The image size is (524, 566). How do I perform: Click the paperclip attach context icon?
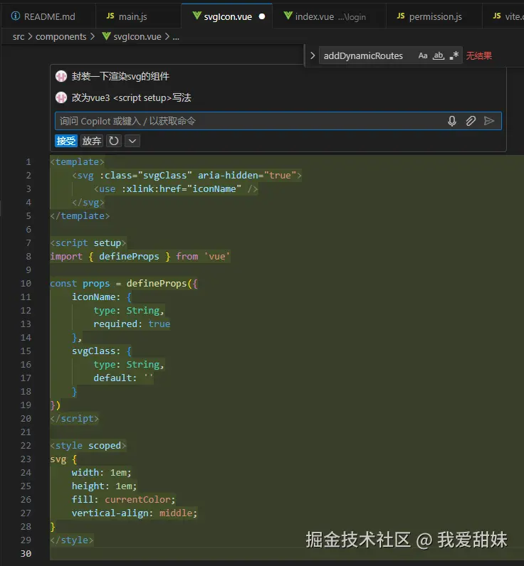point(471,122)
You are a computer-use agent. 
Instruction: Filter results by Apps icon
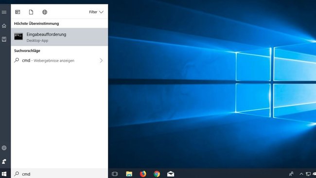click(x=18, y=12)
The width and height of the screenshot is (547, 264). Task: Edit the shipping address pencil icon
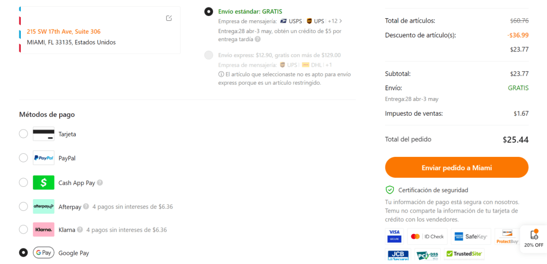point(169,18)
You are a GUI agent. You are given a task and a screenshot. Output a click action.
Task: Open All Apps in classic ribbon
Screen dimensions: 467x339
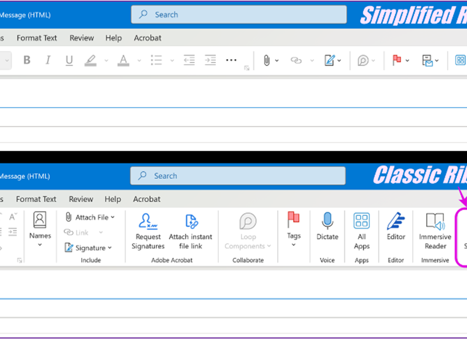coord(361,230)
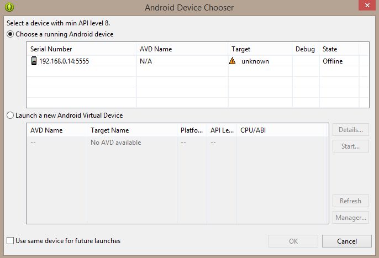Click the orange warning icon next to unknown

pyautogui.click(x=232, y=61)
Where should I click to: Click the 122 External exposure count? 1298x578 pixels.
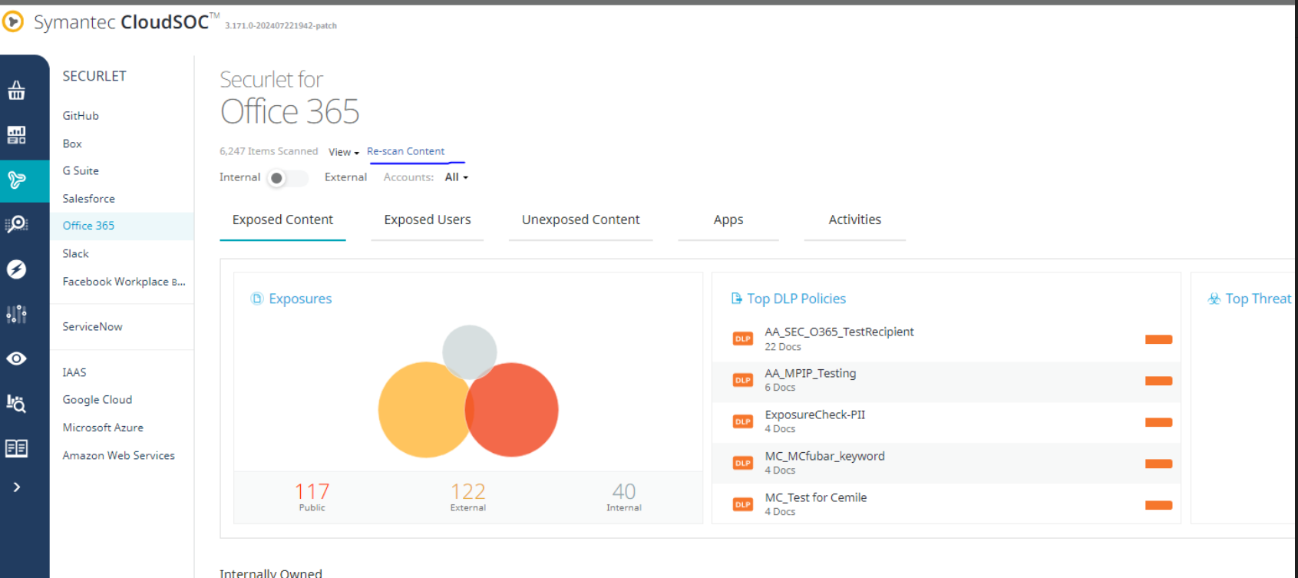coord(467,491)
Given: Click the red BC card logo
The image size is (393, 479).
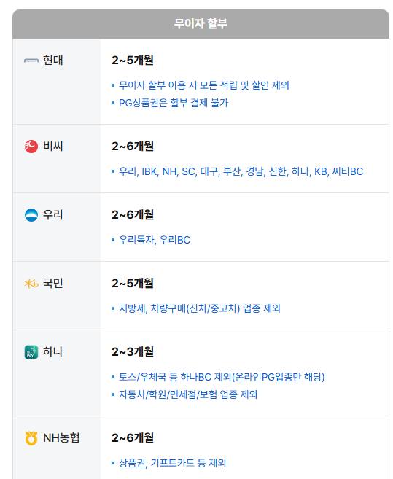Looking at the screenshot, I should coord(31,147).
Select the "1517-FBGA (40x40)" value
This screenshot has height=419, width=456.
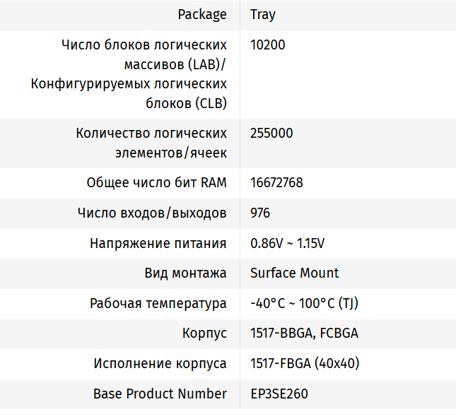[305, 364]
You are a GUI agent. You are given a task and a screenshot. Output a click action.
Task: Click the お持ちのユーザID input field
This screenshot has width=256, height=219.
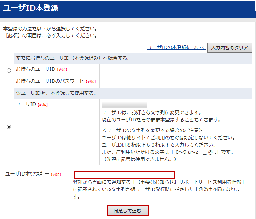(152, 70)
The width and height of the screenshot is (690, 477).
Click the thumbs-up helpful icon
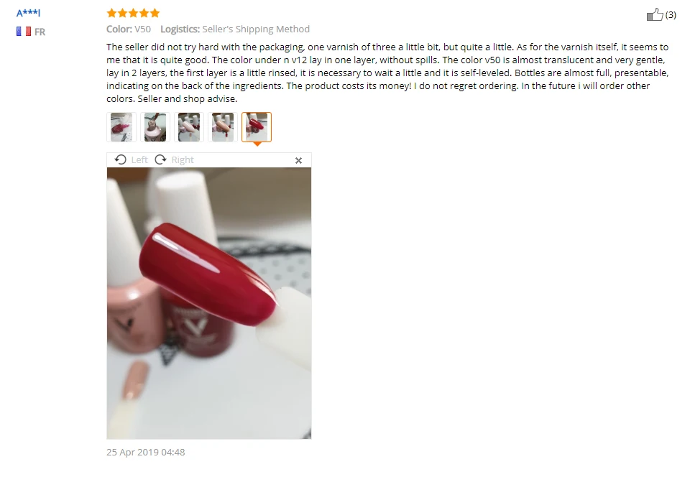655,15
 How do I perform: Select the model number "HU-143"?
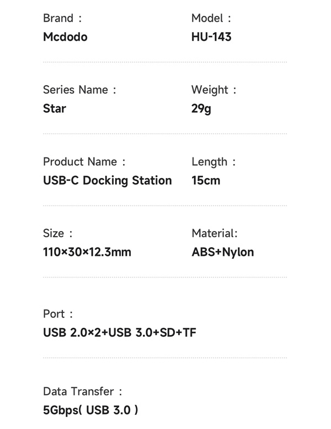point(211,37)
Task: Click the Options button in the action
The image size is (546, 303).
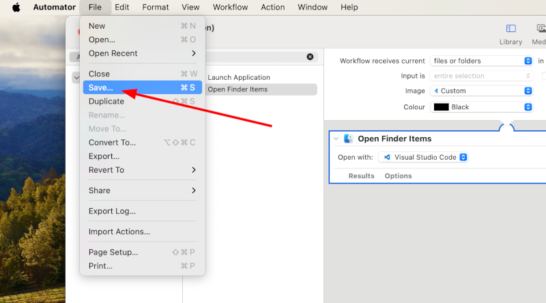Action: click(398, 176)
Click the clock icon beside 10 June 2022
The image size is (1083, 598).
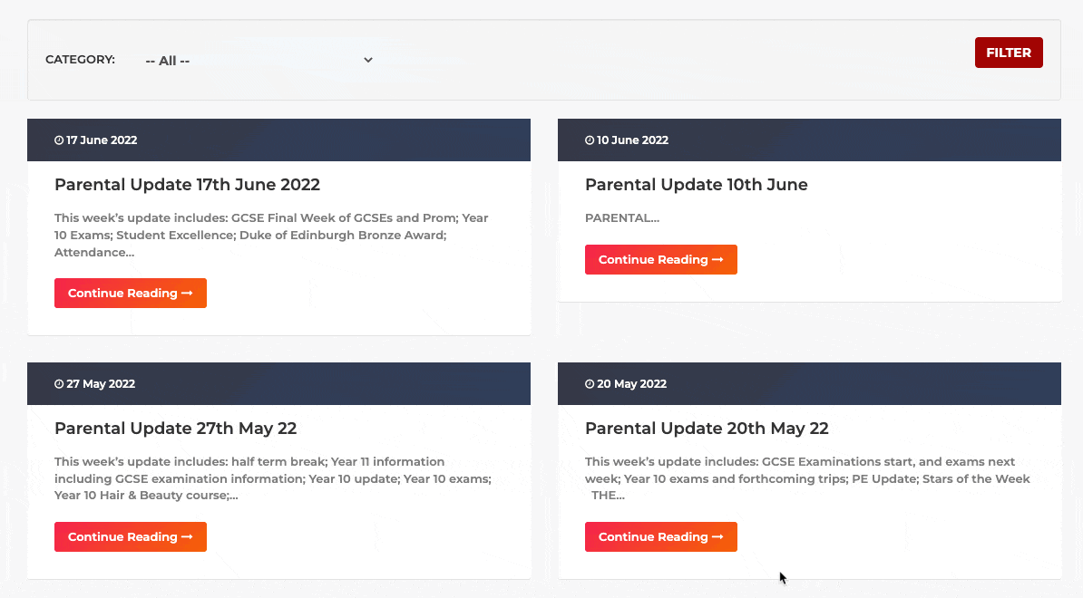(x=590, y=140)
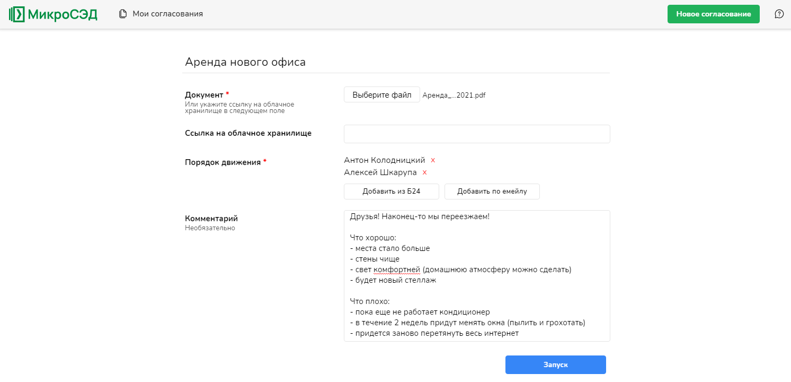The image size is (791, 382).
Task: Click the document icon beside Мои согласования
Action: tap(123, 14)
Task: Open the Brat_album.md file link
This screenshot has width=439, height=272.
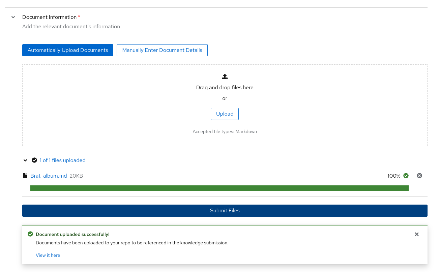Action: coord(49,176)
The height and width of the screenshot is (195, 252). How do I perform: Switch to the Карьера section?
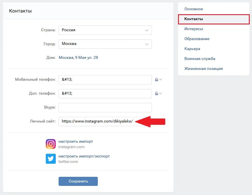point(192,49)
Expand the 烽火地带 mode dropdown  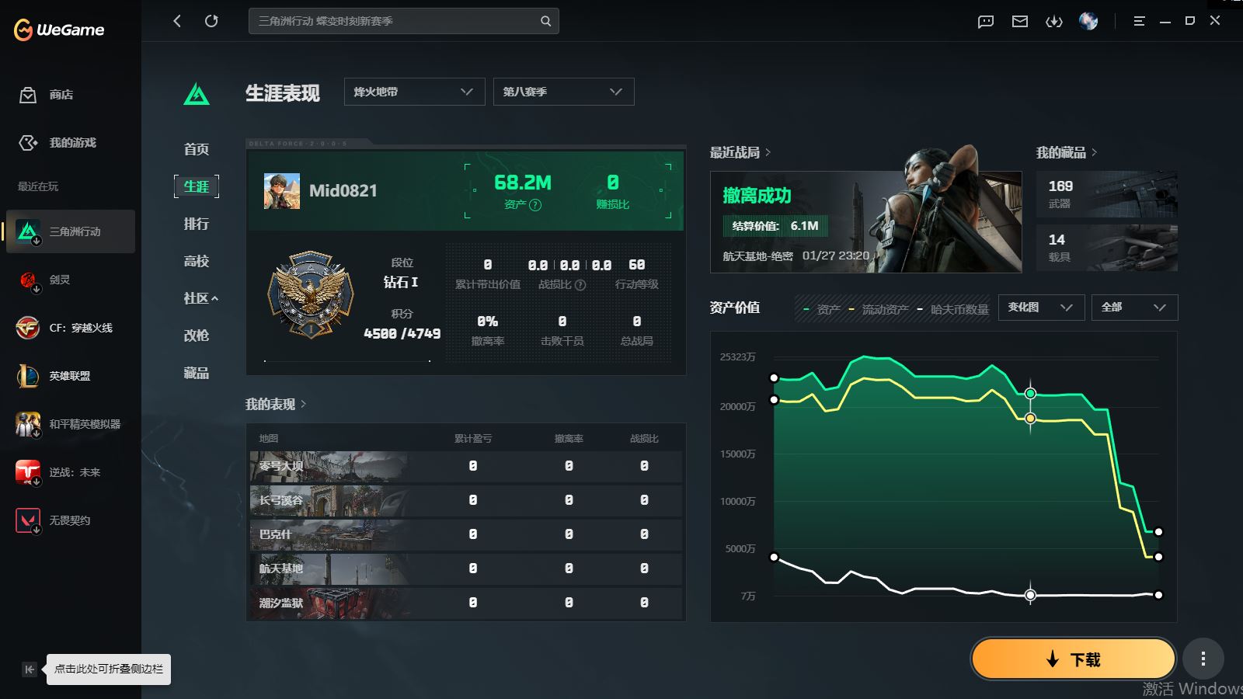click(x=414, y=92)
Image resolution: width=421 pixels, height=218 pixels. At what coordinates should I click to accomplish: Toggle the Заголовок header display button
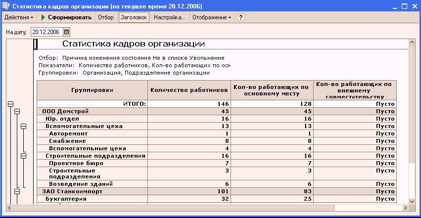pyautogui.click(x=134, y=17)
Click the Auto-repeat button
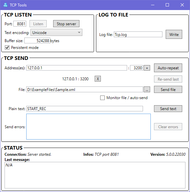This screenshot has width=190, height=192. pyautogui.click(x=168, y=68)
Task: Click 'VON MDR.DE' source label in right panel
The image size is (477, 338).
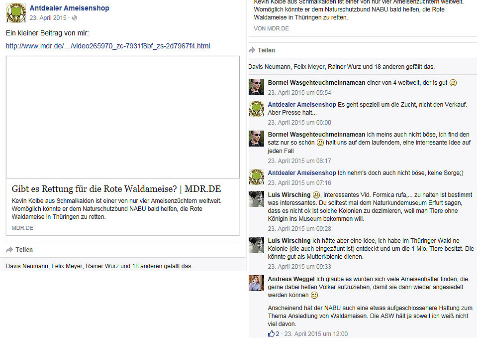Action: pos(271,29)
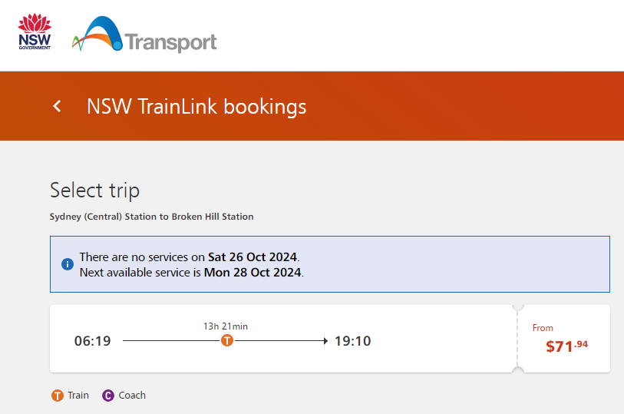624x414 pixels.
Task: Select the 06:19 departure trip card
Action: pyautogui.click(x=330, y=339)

==*==

**What is being asked**
Restate word for word every line from the one with "The image size is (393, 479)." up to and including the one with "Click the clock icon beside 10 June 2022" in the records above, minus the pictures.

**Worked solution**
The image size is (393, 479).
Looking at the screenshot, I should coord(31,147).
Select the "1517-FBGA (40x40)" value
This screenshot has height=419, width=456.
[305, 364]
You are a GUI agent. You are given a task and a screenshot. Output a click action.
Task: Click the お持ちのユーザID input field
This screenshot has width=256, height=219.
(152, 70)
The width and height of the screenshot is (690, 477).
Click the thumbs-up helpful icon
655,15
 How do I perform: Select the model number "HU-143"?
point(211,37)
Task: Click the Options button in the action
The image size is (546, 303).
Action: click(398, 176)
Click the clock icon beside 10 June 2022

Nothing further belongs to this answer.